What Do You Know About Passive Optical Networks?
Passive optical networks (PONs) set the new standard for high-speed network buildings that brings fiber cables and signals to some user based upon the point-to-multipoint design that enables a single optical fiber to serve multiple devices. The actual architecture uses unaggressive (unpowered) optical splitters, reducing the price of equipment compared to copper-based architectures which need signals to be “refreshed” each and every 100 meters.
PONs buildings are designed to be very efficient, as they provide telephone, movie, and data site visitors over a single follicle of optical fiber for up to 64 consumers. Compare this to a conventional copper-based architecture which require three separate copper cabling infrastructures (one with regard to voice traffic, one for video visitors, and one for data/Internet site visitors). In fact, a typical 7-story building with 1,000 employees will require regarding 18,000 pounds of copper cables for all of the phone collections, data/ethernet connections, and CATV contacts. That same creating can be serviced using less than 3,000 lbs of soluble fiber optic cabling. Not only it is possible to deadweight savings of Fifteen,000 lbs, but there is a huge savings throughout copper which is a pure resource that is staying depleted from of planet by enormous copper mines.
By using fibers optic cabling coupled with unpowered optical splitters, a properly installed PON national infrastructure can support end-users up to All day and miles away without having to use repeaters or amplifiers. Compare this to a copper-based network commercial infrastructure that relies upon workgroup switches every Hundred meters (That’s under 330 feet!). So, with a PON infrastructure an organization can help to save on the cabling in addition to eliminate the workgroup switches from every IDF/Telco room.

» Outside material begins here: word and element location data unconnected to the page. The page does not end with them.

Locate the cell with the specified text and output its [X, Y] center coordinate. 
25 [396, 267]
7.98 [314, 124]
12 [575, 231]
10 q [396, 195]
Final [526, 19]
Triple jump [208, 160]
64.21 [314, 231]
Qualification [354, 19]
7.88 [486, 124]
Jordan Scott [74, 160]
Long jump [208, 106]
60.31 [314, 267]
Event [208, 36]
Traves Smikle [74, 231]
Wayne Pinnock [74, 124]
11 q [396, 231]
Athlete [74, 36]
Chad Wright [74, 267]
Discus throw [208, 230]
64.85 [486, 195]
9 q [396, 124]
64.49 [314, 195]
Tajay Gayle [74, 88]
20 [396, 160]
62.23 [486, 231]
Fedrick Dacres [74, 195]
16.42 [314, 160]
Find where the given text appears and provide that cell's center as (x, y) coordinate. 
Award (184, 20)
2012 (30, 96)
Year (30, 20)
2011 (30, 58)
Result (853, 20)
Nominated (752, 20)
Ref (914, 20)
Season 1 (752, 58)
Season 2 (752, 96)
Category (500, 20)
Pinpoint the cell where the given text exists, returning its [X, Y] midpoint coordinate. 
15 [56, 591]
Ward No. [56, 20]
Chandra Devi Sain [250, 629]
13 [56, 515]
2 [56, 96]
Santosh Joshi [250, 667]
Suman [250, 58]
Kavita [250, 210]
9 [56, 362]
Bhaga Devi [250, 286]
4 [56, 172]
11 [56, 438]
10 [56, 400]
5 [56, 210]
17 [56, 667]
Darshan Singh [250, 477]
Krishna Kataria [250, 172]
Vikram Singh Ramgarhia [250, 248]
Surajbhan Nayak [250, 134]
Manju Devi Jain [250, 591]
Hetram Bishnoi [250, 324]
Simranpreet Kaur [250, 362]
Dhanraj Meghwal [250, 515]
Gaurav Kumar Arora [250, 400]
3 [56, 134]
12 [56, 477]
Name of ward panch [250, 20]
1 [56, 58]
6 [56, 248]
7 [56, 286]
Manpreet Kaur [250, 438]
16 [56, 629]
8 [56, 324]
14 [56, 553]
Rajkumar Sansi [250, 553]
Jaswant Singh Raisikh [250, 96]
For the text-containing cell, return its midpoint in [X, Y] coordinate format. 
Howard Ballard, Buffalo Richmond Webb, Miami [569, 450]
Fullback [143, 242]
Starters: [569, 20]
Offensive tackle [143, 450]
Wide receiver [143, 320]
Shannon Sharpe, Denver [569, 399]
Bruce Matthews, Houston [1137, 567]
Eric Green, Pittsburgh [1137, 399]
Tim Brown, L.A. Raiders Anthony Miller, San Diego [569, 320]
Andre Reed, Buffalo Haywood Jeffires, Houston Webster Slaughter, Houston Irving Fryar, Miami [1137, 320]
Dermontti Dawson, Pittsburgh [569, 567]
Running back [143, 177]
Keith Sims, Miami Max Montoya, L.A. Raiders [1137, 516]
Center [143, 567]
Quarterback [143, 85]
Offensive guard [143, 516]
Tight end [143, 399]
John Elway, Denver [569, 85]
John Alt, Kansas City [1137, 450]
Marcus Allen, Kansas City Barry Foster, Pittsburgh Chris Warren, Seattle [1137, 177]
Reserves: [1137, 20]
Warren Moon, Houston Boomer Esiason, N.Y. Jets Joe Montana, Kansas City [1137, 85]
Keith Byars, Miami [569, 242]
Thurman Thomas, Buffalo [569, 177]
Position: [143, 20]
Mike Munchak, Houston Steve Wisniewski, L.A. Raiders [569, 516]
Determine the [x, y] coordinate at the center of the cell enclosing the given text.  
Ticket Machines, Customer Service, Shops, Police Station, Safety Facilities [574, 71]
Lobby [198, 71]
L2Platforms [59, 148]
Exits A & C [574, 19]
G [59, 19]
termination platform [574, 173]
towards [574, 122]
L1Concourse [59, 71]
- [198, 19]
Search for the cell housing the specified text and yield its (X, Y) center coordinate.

This paradigm change in networking infrastructure is far reaching in many different aspects. Here are some of the positive aspects:
1. Replace the three different copper wires infrastructures (telephone, video, and data) with a single fiber optic cabling commercial infrastructure.
2. Reduce the deadweight in a very building by changing the dense and heavy copper cabling together with very light dietary fiber optic cabling.
3. Remove the workgroup switches from each and every IDF/Telco room, which means preserving the cost of purchasing that equipment.
4. Reduce/eliminate the actual dedicated HVAC used for cooling the IDF/Telco rooms. Since the workgroup switches are generally eliminated, it also decreases and/or eliminates the need for dedicated HVAC to keep people rooms cool.
Five. Because a PON fiber optic community can provide higher bandwith, it is able to offer increased efficiency using more substantial, variable-length packets. This permits efficient packaging of user traffic, with framework segmentation allowing higher quality and services information (QoS) for delay-sensitive voice along with video communications traffic.
The benefits presented on this page for a PON infrastructure contact upon technical fineness, plus savings within space, weight as well as power. All of these components contribute towards decrease capital costs and also reduced operating cost for a network national infrastructure.
Dr. James Reynante is a specialist in systems architecture & design. His expertise includes the application and integration of various technologies including advanced fiber optical networking, alternative energy development, computer modeling, and RF communications. He holds a PhD in Computer Science and has served as an Assistant Vice President and Chief Engineer for Science Applications International Corporation (SAIC), a Fortune 500 scientific R&D company. Currently, Dr. Reynante is the Director of Engineering for Spada Innovations, a world-class network engineering company.